With a new year comes people declaring their resolutions for the upcoming year. Finding areas of their lives they want to improve on or challenges they will try to uphold for the next twelve months. We see January as a new beginning, a restart button on our lives and ourselves. We do this so often in our lives that we begin to rely on these “new beginnings” to make the change we want. Next month I’ll do better, I’ll start my diet on Monday, I’ll get all A’s next semester.
Why are these necessary? Why do we constantly desire a fresh start? Maybe we see an area of our lives we are unsatisfied with or we need to declare we are starting over to make it stick.
We are missing a huge part of this process. We keep searching for a chance to have a new beginning when the beginning is too far in our past to reach. This process of health, hard work, success, love, or accomplishment started years ago. Restarting the process just puts us at square one.
Instead of declaring a new beginning and cutting off the past; decide you are going after a new ending. If you aren’t happy with something in your life, by all means, work to change it.
But acknowledge how far you have come…then figure out what you want the new ending to look like and go towards that.
This beautiful life is a constant process and restarting when we are not happy does nothing but label the last season as a failure. Be proud of your past; wear it with honor because it has made you the person you are today.
If people ask about the darkest parts of your story, tell them with pride, and more importantly tell them your new ending. Don’t follow up your past with how you are going to change, like you’ve gotten it all wrong thus far. Instead tell them where you are going. Tell them about the person you are growing to be, because new endings are the only things we can work towards. New beginnings aren’t possible, we began so long ago.
As a child my Father told me he grew up not being proud of his last name. He did not know his Father and hated having the name of a man who left him.

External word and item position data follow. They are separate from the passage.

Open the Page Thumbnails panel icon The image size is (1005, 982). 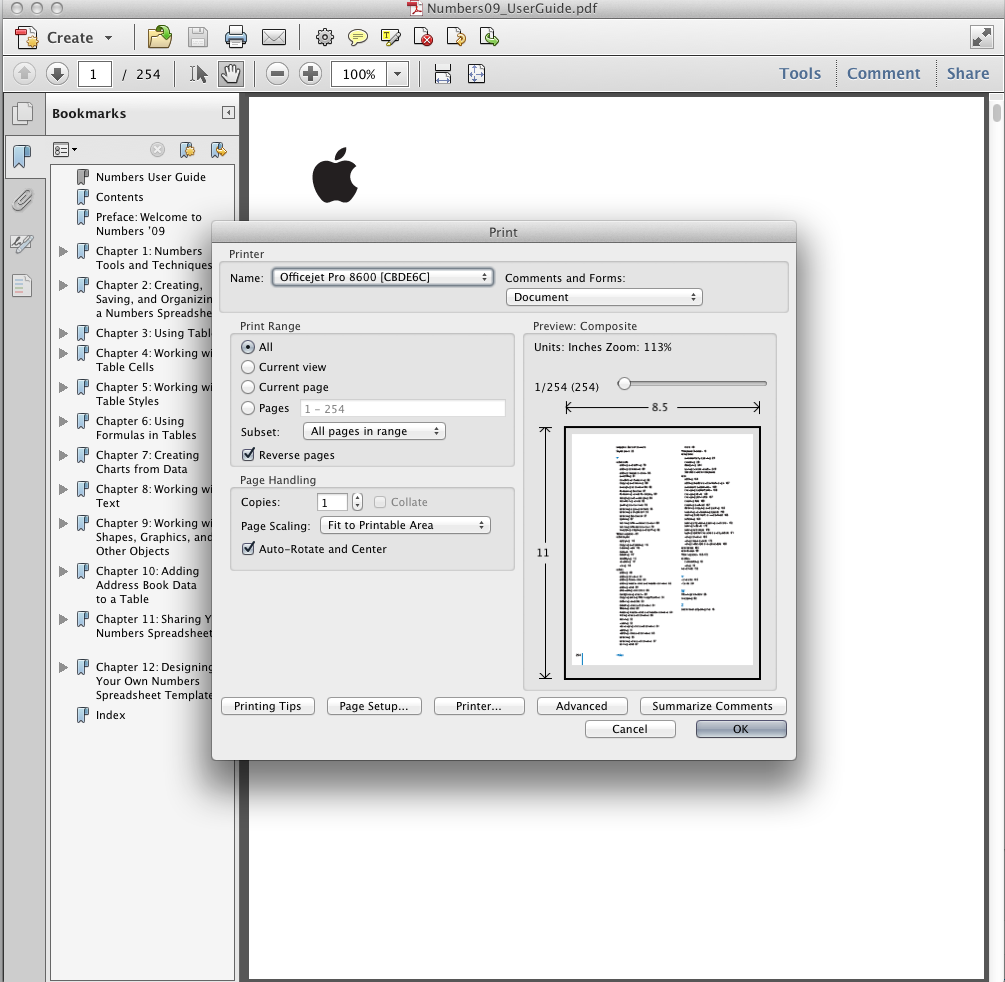click(x=21, y=114)
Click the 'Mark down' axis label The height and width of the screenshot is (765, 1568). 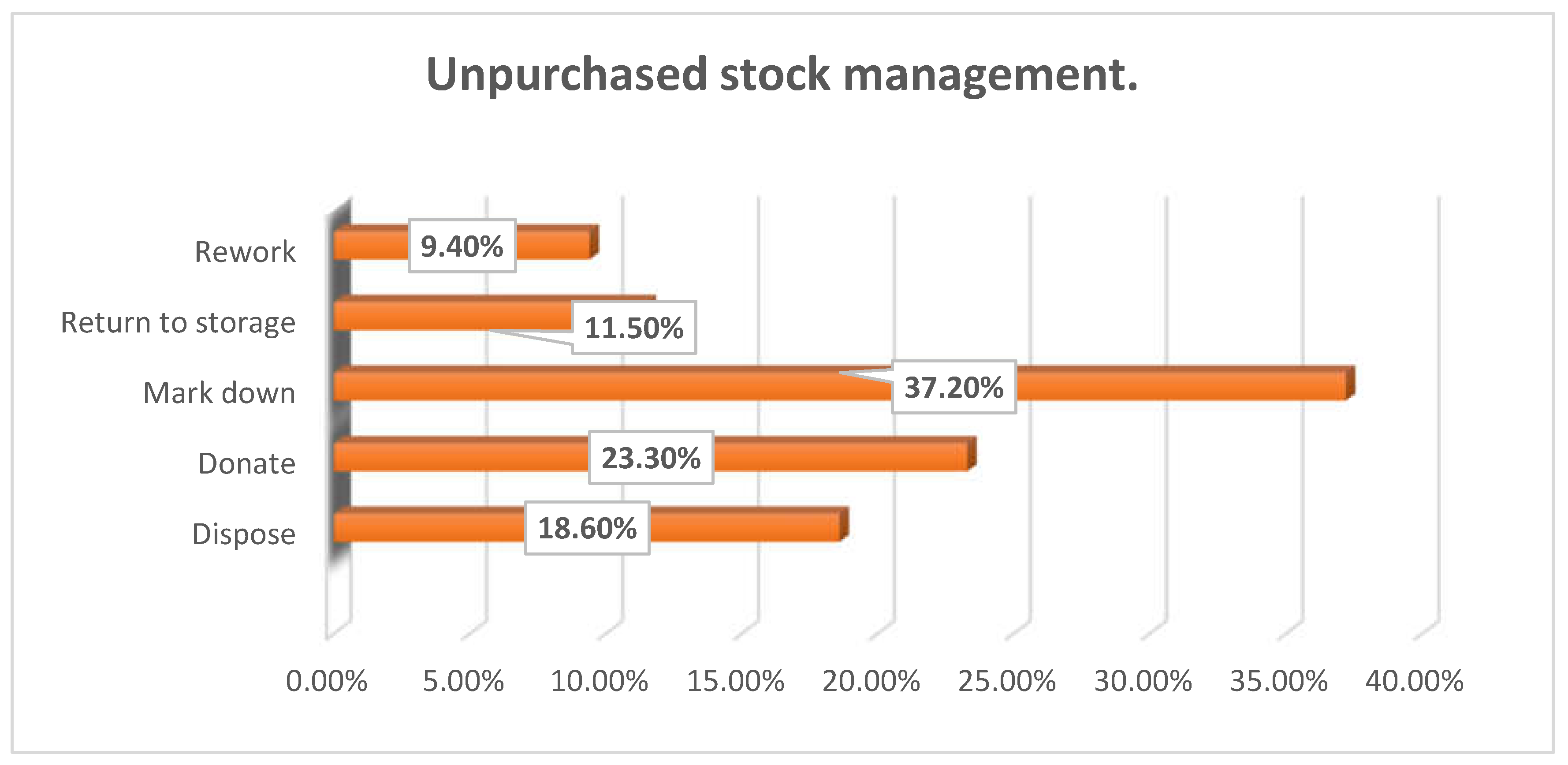coord(219,393)
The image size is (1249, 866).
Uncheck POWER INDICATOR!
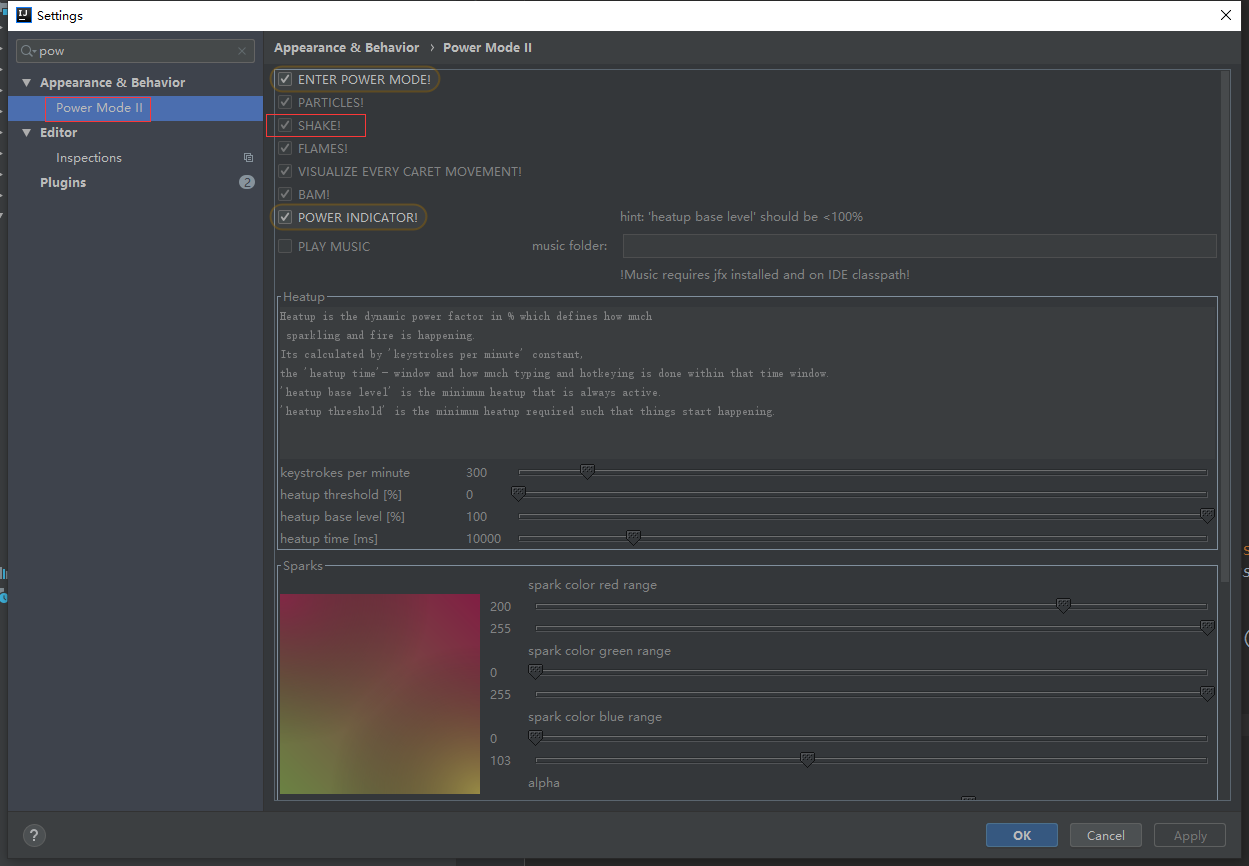tap(285, 216)
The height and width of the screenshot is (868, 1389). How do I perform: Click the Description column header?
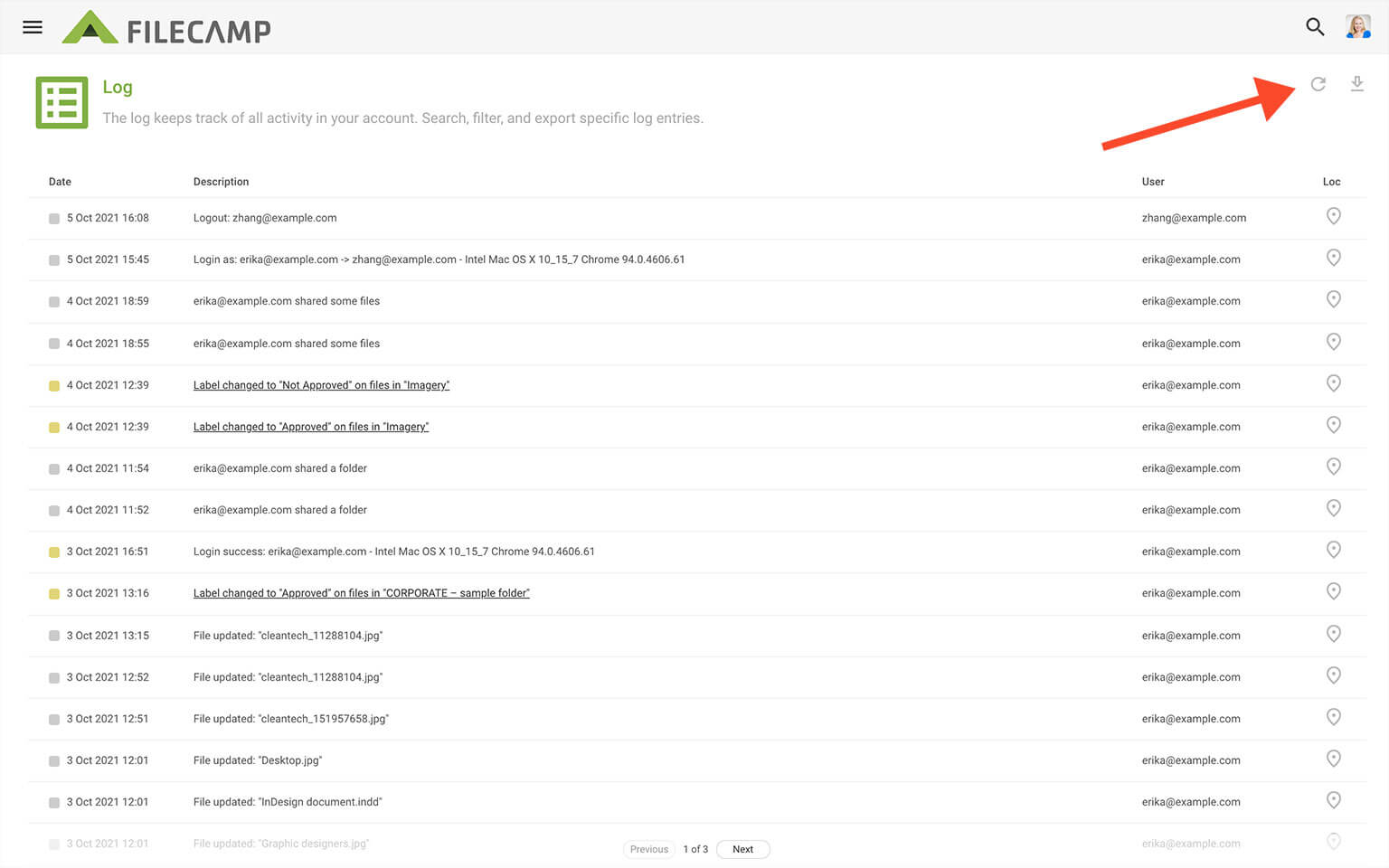(221, 182)
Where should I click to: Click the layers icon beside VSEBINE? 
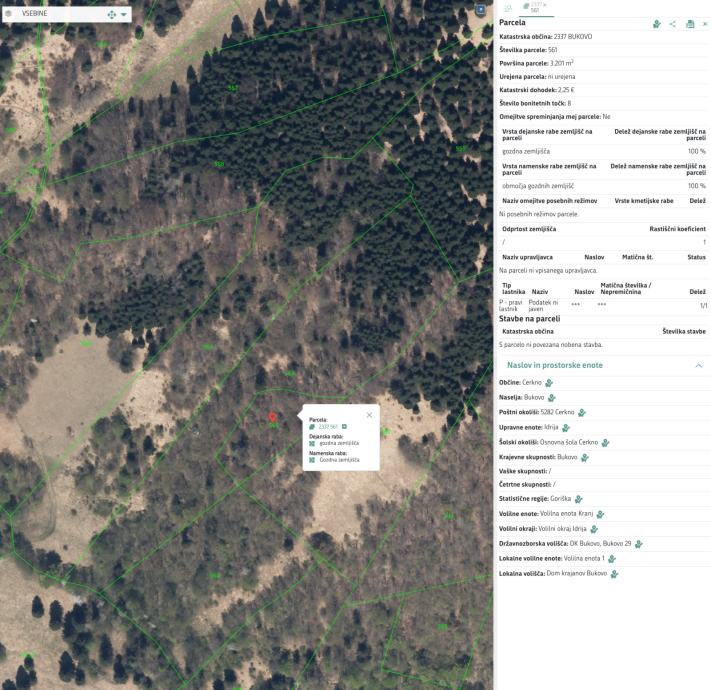pyautogui.click(x=10, y=14)
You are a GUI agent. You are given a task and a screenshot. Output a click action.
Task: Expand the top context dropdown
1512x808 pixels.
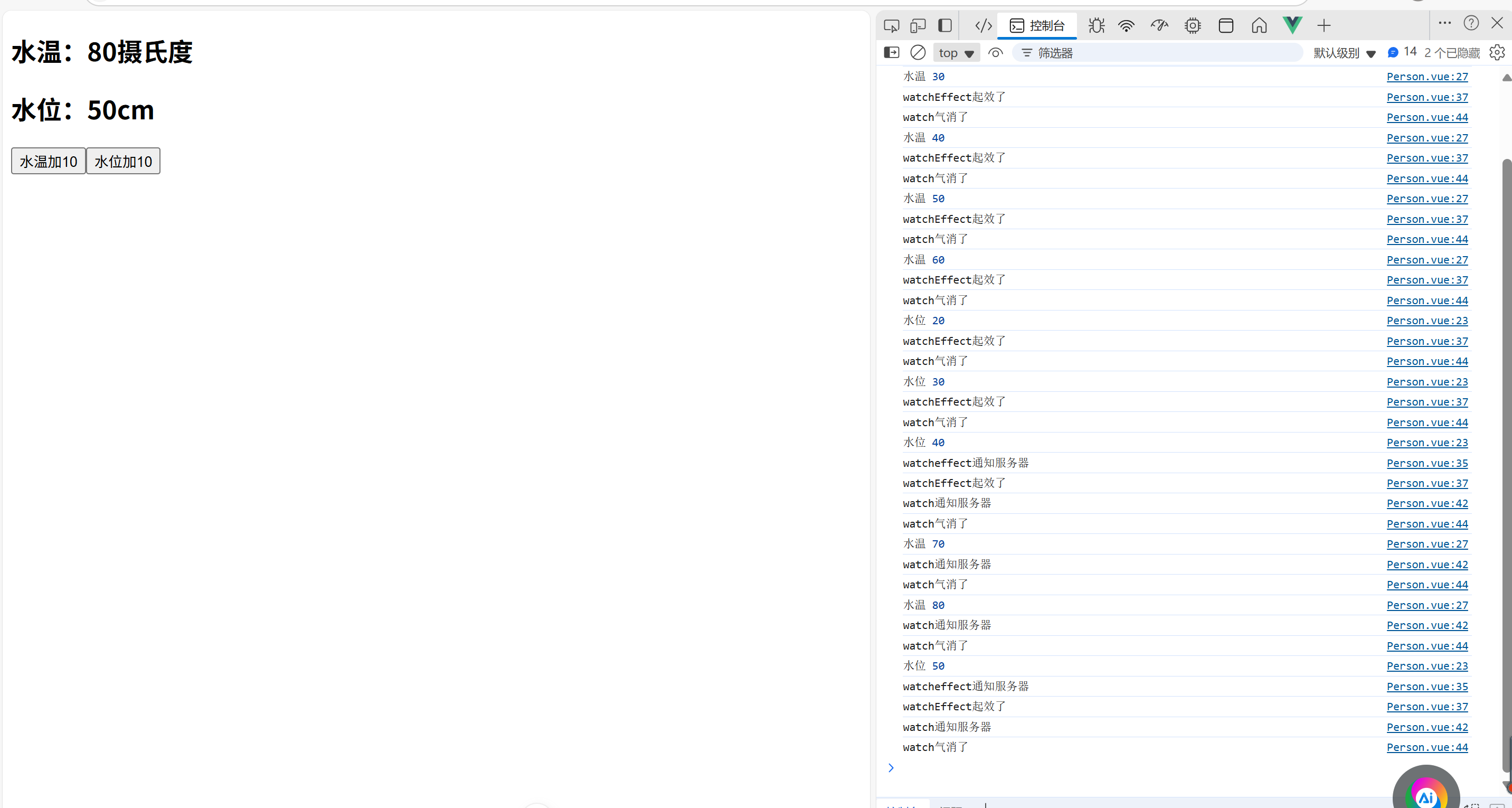pos(956,53)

He always wanted to change it to the name his step siblings had, to belong to something that already meant something. Instead of ignoring his past and being shameful of his name, he made a decision. He chose to live in a way that would make his future children proud to have the last name Daugherty.
He chose his new ending.
He didn’t have a new beginning and take a different name. He decided where he wanted to end and worked towards that.
I can tell you, he succeeded. I couldn’t be more proud to be his daughter. To have the name Daugherty and be apart of the strong family it represents.
This applies to every area of your life. Work, family, relationships, school, faith. Look back on where you have been and decide where you want to go. Live in a way that moves you closer to the new ending you desire. Love the life you have lived, thank God everyday for what He has brought you through and ask Him to lead you to your new ending.